-- Given instruction --
Turn the lines from the line with "Given: Open the Message envelope icon" up to and including the line with "Viewport: 1568px width, 682px height. 547,436" into a numbered list, leaving out any blank lines.

-- Source data --
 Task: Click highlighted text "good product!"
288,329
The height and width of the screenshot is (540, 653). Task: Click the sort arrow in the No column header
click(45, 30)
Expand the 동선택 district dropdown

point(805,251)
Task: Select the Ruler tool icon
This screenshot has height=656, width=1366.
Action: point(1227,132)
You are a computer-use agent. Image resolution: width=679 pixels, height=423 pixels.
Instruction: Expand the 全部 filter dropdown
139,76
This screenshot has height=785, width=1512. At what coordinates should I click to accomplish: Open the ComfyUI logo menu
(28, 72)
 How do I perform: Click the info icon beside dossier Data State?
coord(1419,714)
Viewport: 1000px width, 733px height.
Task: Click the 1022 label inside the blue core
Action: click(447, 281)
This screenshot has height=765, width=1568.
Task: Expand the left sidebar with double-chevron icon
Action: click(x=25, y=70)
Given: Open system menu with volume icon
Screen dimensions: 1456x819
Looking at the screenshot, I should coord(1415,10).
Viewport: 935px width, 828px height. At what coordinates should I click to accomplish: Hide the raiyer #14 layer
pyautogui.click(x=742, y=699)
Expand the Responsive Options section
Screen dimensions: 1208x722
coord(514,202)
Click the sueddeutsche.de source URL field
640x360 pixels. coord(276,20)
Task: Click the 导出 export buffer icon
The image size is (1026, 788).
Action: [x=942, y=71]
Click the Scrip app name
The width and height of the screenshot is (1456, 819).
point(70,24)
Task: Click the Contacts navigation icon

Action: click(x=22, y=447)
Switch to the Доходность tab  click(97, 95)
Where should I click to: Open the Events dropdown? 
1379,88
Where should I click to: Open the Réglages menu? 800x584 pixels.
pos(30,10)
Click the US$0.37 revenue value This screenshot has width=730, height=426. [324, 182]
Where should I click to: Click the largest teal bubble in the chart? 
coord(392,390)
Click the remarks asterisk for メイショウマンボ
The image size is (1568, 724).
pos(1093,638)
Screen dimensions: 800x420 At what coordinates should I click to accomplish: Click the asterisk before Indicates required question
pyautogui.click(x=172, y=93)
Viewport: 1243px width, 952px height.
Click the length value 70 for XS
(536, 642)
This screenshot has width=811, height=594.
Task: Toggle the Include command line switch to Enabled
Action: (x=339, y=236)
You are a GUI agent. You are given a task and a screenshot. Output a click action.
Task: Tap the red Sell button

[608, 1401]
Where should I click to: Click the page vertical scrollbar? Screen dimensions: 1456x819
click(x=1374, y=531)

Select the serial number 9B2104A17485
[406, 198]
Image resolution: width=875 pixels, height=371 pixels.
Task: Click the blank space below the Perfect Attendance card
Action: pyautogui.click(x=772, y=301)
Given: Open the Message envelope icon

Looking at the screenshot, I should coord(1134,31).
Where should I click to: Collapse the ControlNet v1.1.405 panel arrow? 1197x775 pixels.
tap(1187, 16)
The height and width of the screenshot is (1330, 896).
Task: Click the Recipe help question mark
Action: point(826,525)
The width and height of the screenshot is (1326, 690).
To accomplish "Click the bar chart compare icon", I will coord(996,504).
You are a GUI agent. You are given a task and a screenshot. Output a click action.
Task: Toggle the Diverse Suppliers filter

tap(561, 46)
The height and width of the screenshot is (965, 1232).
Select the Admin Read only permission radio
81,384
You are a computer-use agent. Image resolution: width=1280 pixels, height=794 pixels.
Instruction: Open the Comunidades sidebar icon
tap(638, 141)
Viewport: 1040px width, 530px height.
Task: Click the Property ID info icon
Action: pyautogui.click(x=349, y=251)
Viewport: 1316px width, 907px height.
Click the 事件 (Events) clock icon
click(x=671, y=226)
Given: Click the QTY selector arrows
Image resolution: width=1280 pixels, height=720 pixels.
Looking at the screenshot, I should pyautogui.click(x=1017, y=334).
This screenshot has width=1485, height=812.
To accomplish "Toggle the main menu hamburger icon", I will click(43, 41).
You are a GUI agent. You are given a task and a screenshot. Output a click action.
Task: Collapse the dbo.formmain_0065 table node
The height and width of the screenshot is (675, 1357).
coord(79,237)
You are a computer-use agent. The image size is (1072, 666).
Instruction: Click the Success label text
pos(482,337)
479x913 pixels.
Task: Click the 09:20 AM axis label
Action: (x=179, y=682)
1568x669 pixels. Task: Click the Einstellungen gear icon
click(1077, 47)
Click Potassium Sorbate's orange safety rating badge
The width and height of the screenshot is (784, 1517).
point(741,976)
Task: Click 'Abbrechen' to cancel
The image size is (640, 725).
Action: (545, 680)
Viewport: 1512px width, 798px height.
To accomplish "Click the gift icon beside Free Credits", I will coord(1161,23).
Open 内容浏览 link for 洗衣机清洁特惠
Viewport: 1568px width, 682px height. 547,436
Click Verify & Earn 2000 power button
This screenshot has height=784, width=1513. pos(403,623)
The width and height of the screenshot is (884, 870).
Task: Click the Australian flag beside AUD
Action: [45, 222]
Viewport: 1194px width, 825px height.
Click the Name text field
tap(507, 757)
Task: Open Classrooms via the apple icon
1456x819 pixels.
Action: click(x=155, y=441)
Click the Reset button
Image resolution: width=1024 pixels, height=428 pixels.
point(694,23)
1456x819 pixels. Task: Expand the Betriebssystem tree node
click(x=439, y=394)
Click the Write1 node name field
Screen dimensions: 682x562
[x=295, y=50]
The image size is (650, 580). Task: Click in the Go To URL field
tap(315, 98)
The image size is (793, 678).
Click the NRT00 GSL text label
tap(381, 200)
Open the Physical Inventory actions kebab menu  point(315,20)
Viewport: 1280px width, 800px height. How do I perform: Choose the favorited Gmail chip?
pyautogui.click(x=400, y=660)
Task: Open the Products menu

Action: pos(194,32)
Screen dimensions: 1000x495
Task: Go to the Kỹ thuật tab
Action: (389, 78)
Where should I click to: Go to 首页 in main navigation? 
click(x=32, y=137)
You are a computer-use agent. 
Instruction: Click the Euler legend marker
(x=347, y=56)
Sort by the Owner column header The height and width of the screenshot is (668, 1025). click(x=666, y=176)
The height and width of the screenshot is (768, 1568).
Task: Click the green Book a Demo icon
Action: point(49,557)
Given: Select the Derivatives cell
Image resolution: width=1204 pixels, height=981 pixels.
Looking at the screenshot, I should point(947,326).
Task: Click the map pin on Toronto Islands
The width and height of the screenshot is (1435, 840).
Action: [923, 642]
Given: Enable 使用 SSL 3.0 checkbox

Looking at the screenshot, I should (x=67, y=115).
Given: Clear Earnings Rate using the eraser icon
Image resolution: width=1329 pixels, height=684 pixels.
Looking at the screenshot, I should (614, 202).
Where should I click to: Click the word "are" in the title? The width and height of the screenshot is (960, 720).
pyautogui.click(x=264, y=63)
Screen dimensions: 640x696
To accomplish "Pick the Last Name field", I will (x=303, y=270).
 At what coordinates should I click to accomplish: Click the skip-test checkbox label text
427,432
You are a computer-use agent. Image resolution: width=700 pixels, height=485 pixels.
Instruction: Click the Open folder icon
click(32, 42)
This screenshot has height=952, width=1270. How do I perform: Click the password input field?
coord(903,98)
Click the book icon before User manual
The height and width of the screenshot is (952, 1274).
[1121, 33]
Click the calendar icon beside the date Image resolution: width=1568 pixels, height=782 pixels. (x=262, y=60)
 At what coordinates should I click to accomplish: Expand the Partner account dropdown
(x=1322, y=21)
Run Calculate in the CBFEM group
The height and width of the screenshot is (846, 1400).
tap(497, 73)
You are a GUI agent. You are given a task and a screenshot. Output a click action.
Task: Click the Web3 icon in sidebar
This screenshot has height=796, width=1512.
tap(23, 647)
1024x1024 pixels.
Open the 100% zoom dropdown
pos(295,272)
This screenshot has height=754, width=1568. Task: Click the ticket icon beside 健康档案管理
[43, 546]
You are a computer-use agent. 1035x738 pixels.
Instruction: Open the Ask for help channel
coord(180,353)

-- Response to the exercise --
1. Given: Open the Message envelope icon
2. Looking at the screenshot, I should coord(1134,31).
3. Where should I click to: Collapse the ControlNet v1.1.405 panel arrow? 1197x775 pixels.
4. tap(1187, 16)
5. The height and width of the screenshot is (1330, 896).
6. Task: Click the Recipe help question mark
7. Action: point(826,525)
8. The width and height of the screenshot is (1326, 690).
9. To accomplish "Click the bar chart compare icon", I will coord(996,504).
10. You are a GUI agent. You are given a task and a screenshot. Output a click action.
11. Task: Toggle the Diverse Suppliers filter
12. tap(561, 46)
13. The height and width of the screenshot is (965, 1232).
14. Select the Admin Read only permission radio
15. 81,384
16. You are a computer-use agent. Image resolution: width=1280 pixels, height=794 pixels.
17. Instruction: Open the Comunidades sidebar icon
18. tap(638, 141)
19. Viewport: 1040px width, 530px height.
20. Task: Click the Property ID info icon
21. Action: pyautogui.click(x=349, y=251)
22. Viewport: 1316px width, 907px height.
23. Click the 事件 (Events) clock icon
24. click(x=671, y=226)
25. Given: Click the QTY selector arrows
26. Image resolution: width=1280 pixels, height=720 pixels.
27. Looking at the screenshot, I should pyautogui.click(x=1017, y=334).
28. This screenshot has width=1485, height=812.
29. To accomplish "Toggle the main menu hamburger icon", I will click(43, 41).
30. You are a GUI agent. You are given a task and a screenshot. Output a click action.
31. Task: Collapse the dbo.formmain_0065 table node
32. The height and width of the screenshot is (675, 1357).
33. coord(79,237)
34. You are a computer-use agent. The image size is (1072, 666).
35. Instruction: Click the Success label text
36. pos(482,337)
37. 479x913 pixels.
38. Task: Click the 09:20 AM axis label
39. Action: (x=179, y=682)
40. 1568x669 pixels. Task: Click the Einstellungen gear icon
41. click(1077, 47)
42. Click Potassium Sorbate's orange safety rating badge
43. The width and height of the screenshot is (784, 1517).
44. point(741,976)
45. Task: Click 'Abbrechen' to cancel
46. The image size is (640, 725).
47. Action: (545, 680)
48. Viewport: 1512px width, 798px height.
49. To accomplish "Click the gift icon beside Free Credits", I will coord(1161,23).
50. Open 内容浏览 link for 洗衣机清洁特惠
51. Viewport: 1568px width, 682px height. 547,436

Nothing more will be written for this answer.